Click-target data:
[start]

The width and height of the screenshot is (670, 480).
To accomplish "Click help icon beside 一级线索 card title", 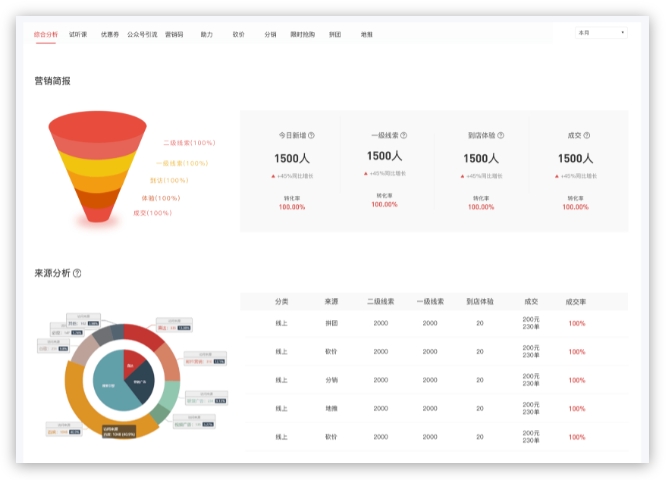I will click(404, 135).
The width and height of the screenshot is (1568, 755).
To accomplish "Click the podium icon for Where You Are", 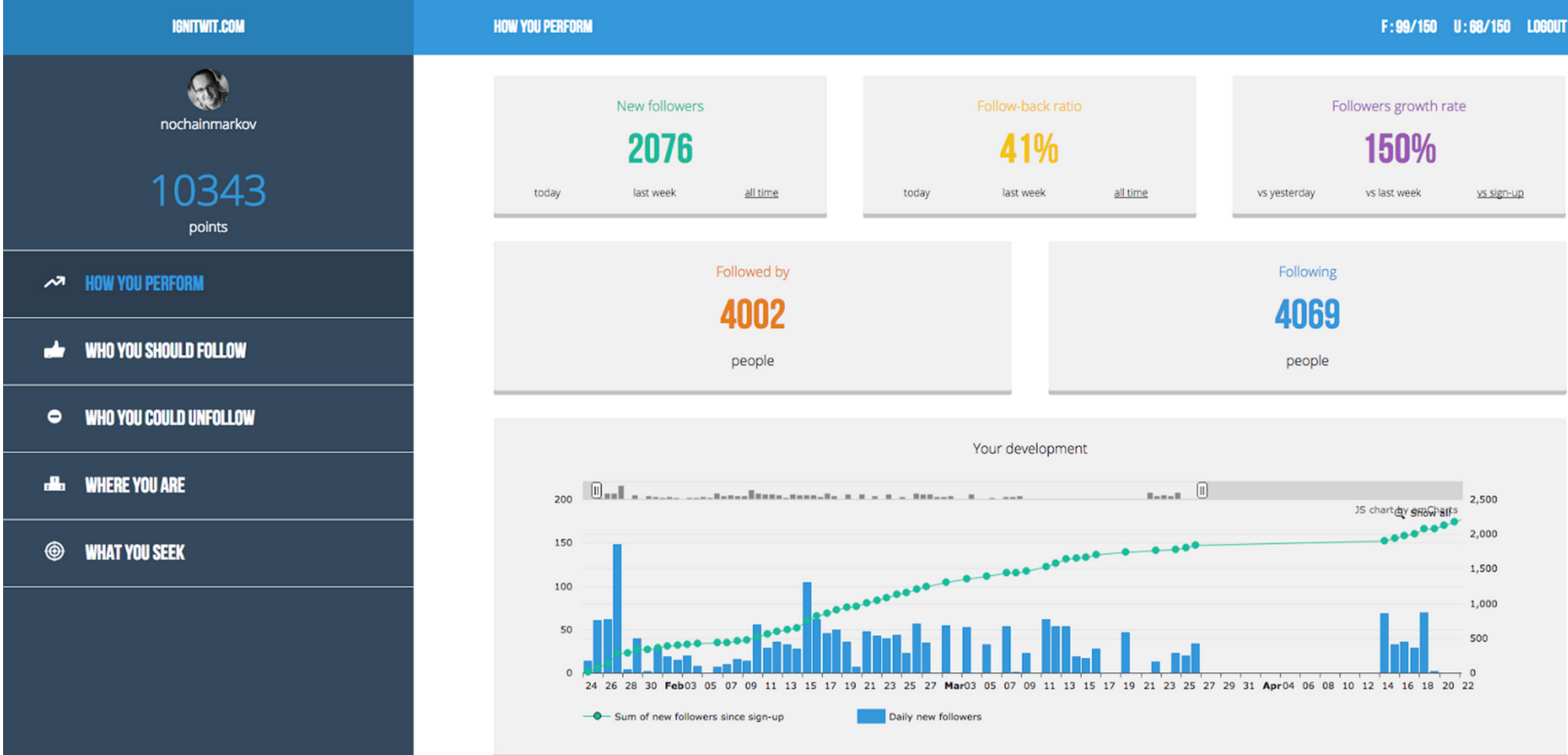I will [x=54, y=484].
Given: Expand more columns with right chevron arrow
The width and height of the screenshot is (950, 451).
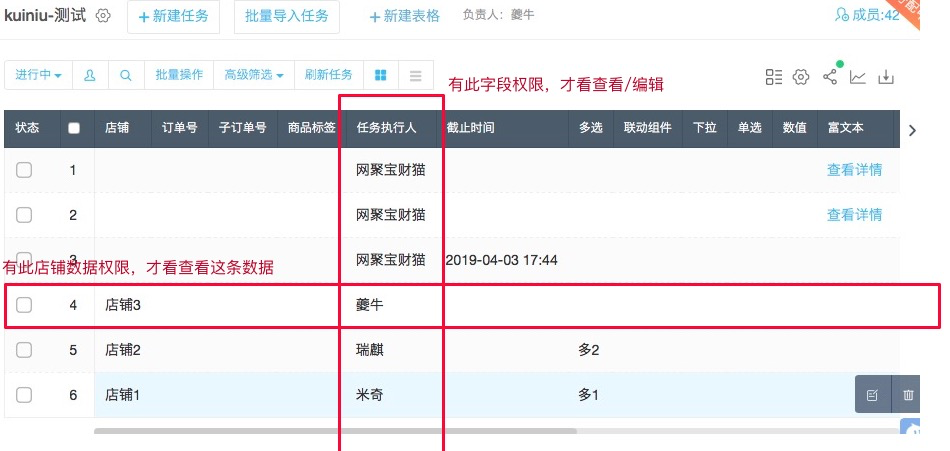Looking at the screenshot, I should tap(911, 128).
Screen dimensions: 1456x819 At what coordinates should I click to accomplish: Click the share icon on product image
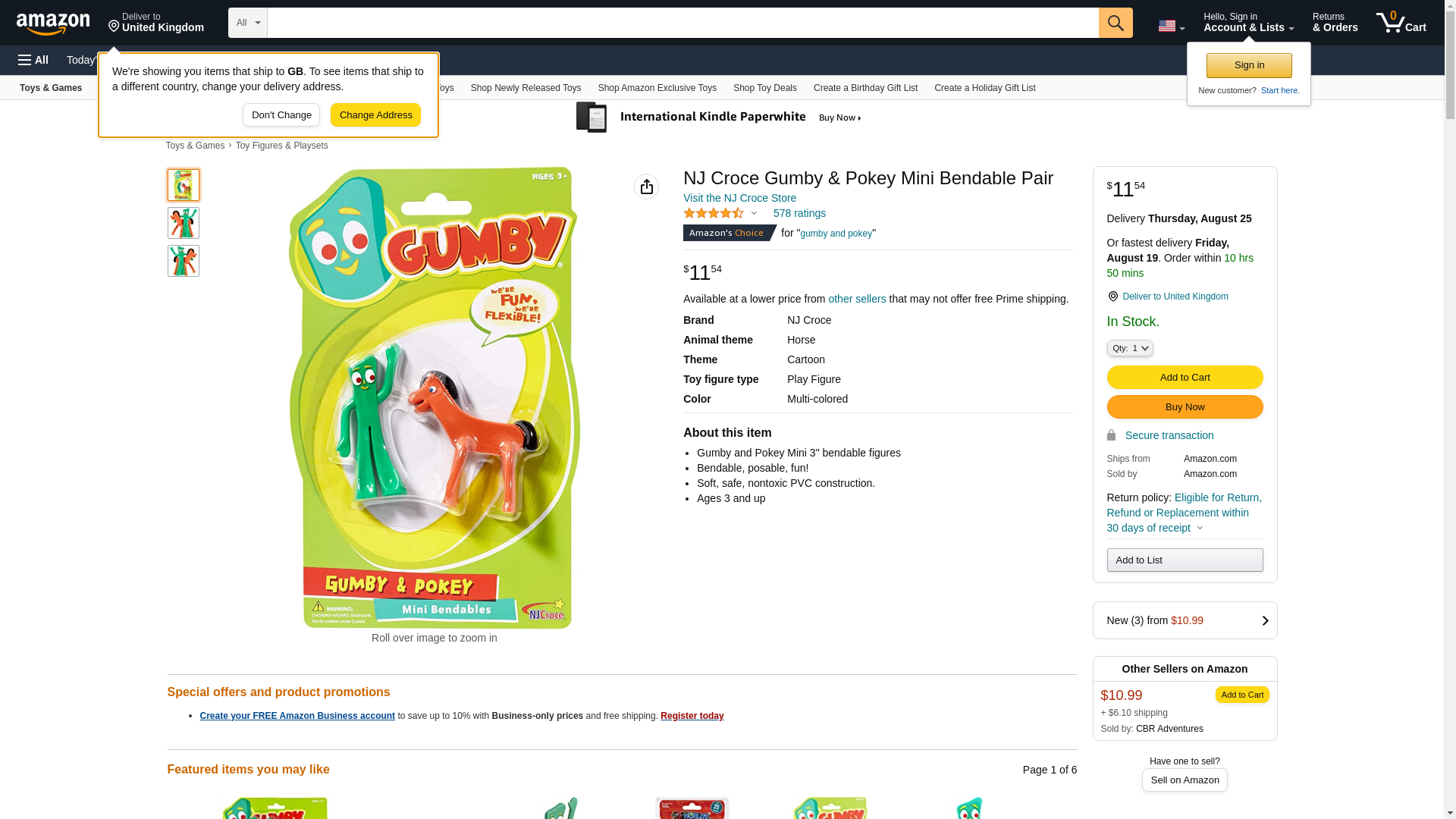646,187
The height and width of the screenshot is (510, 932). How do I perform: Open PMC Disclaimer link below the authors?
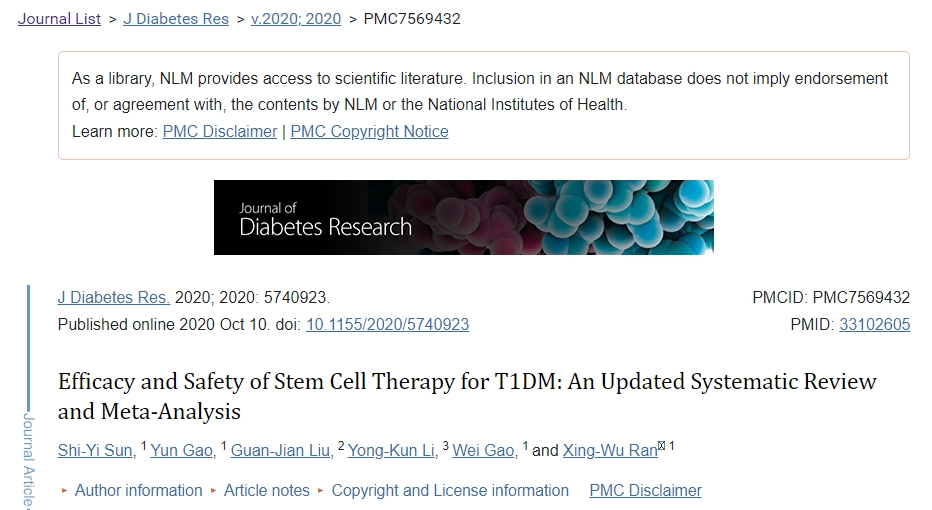pyautogui.click(x=645, y=490)
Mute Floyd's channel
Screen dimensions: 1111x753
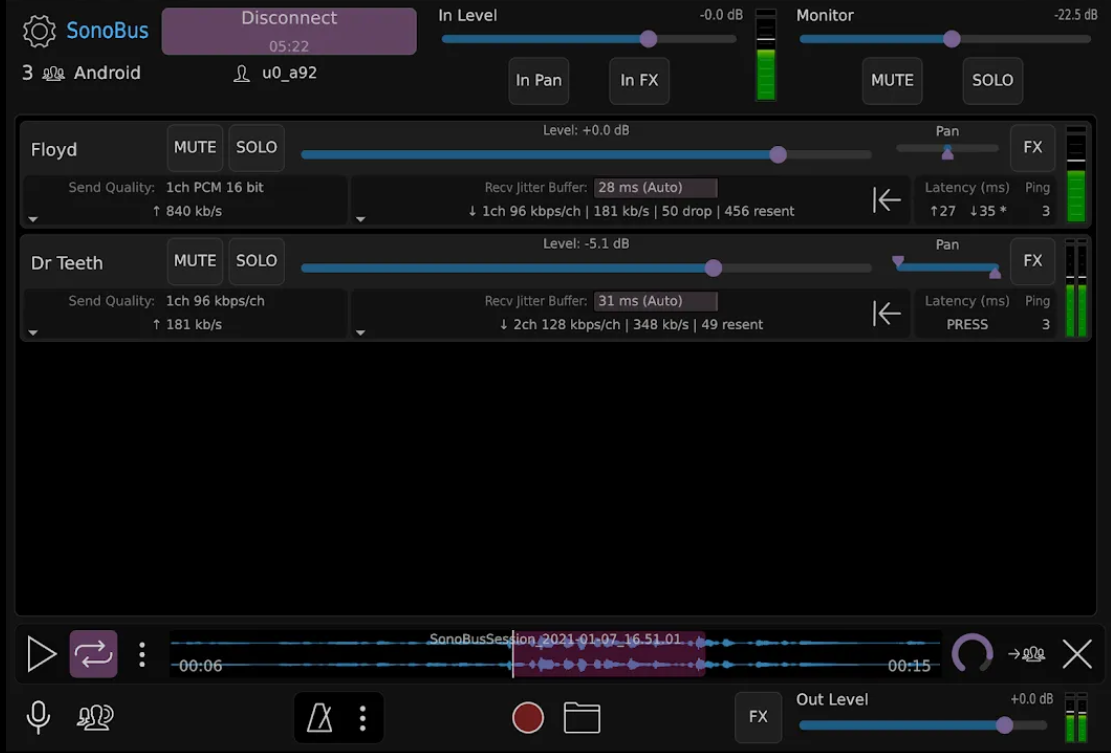click(195, 148)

[end]

Reproduce everything in the material from the line containing "Given: Expand more" down to the end, both ends included. Leave the pictures out of your answer.

> **Solution below**:
Given: Expand more columns with right chevron arrow
The width and height of the screenshot is (950, 451).
Looking at the screenshot, I should tap(911, 128).
Screen dimensions: 1456x819 At what coordinates should I click to accomplish: Click the share icon on product image
646,187
The height and width of the screenshot is (510, 932). How do I perform: Open PMC Disclaimer link below the authors?
pyautogui.click(x=645, y=490)
Mute Floyd's channel
Screen dimensions: 1111x753
click(195, 148)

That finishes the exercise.